Hay una pregunta que casi todos los propietarios se hacen tarde. No "¿alquilo o vendo?" — esa la escuchan seguido. La que casi nadie se hace a tiempo es: ¿cuánto me está costando no decidir?

Acá en Comodoro Rivadavia y Rada Tilly la mayoría de las consultas que recibo son por casas —son la mayor parte de lo que hay dando vueltas en el mercado local— aunque el mismo razonamiento sirve igual si lo tuyo es un depto en Km 3 o en el centro. Una propiedad parada no es una propiedad neutral. Mientras dura la duda, sigue generando impuesto inmobiliario, gastos de mantenimiento y, sobre todo, costo de oportunidad: esa plata que podría estar trabajando —alquilada, invertida, o convertida en la base para otra decisión— y no lo está.

Cuándo conviene pensar en vender

Vender suele ser la mejor opción cuando necesitás liquidez concreta para otro proyecto, cuando la casa ya no se ajusta a tu situación (una casa grande después de que los chicos se fueron, una propiedad heredada que nadie va a habitar), o cuando los costos de mantenerla —el techo, la carpintería, el frente que se lleva todo el viento del año— empiezan a superar lo que te aportaría seguir siendo propietaria.
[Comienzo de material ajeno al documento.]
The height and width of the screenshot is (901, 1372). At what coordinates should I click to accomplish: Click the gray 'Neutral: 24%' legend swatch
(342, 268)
También conviene evaluarlo en serio si vivís lejos —en otra provincia o directamente afuera— y administrarla a la distancia se volvió más carga que beneficio. Y si tu propiedad está muy atada al momento de la actividad petrolera de la zona (una casa que comprás pensando en alquilarla a alguna empresa, por ejemplo), vale la pena mirar cómo viene el mercado antes de resolver.

Cuándo conviene pensar en alquilar

Alquilar tiene sentido cuando no necesitás el capital de forma inmediata, cuando la zona tiene buena demanda de inquilinos —Comodoro siempre tiene movimiento por la actividad petrolera, y Rada Tilly por la gente que busca vivir cerca de la costa— o cuando la propiedad forma parte de una estrategia de largo plazo: pensada como ingreso para la jubilación, o como parte de una herencia que se quiere conservar en la familia.
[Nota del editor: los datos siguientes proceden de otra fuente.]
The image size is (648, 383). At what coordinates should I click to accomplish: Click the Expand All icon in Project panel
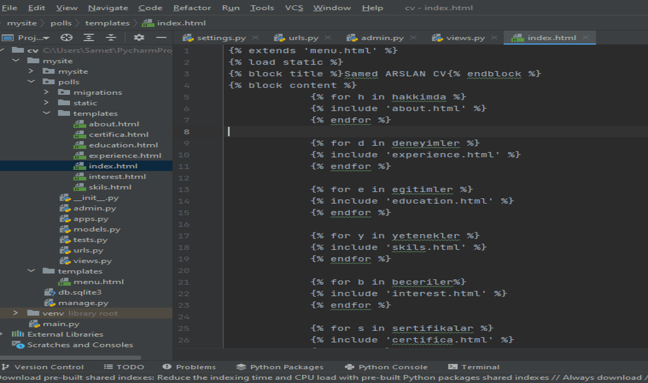[x=89, y=38]
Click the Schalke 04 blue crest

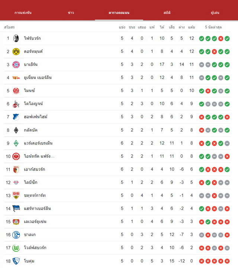coord(16,235)
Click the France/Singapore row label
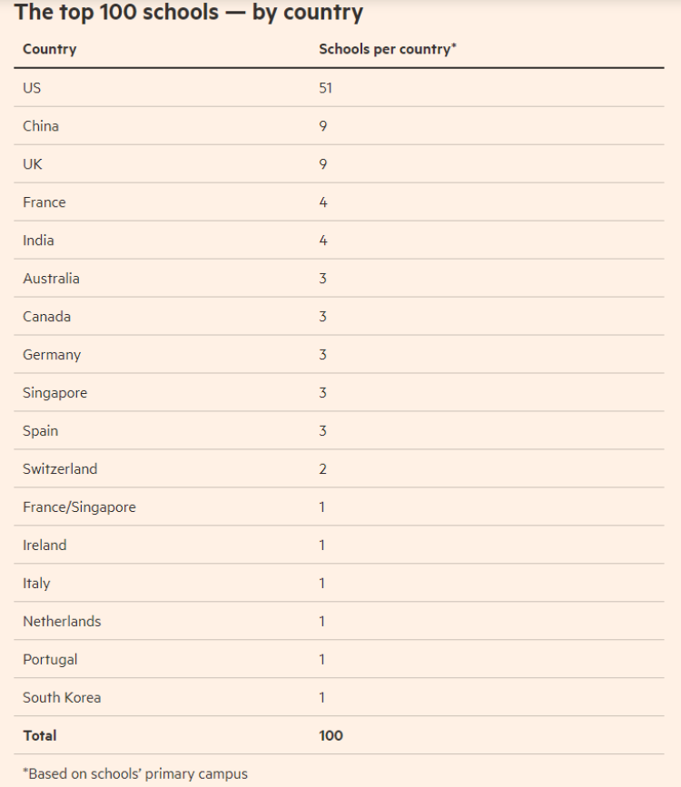 (79, 507)
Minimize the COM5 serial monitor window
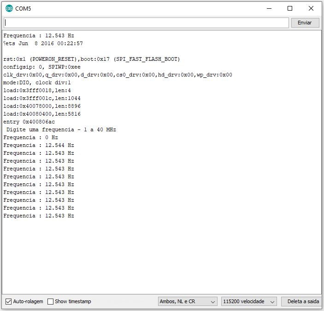324x311 pixels. coord(269,8)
También es una alternativa válida cuando el mercado de venta está momentáneamente flojo y esperar unos meses u años podría significar vender mejor más adelante, mientras la propiedad te genera renta en el mientras tanto.

"Ninguna de las dos opciones es mejor en abstracto. Es mejor la que responde a lo que necesitás vos, en tu momento actual — no la que le funcionó a tu vecino o a tu cuñado."

Un criterio simple para empezar a decidir

Antes de inclinarte para un lado, te propongo hacer las cuentas reales, no las intuitivas. Sumá lo que te cuesta la propiedad por mes —impuestos, seguro, mantenimiento (acá el viento y el frío pesan bastante más que en otras ciudades)— y compará ese número contra dos escenarios concretos: cuánto rendiría alquilada al valor real de mercado en tu barrio, y cuánto capital liberarías si la vendés hoy, al precio que indica una tasación seria.

Con esos dos números en la mano, la decisión deja de ser una corazonada y se convierte en una cuenta. Ahí es donde puedo ayudarte: no tomando la decisión por vos, sino dándote los datos reales para que la tomes con tranquilidad.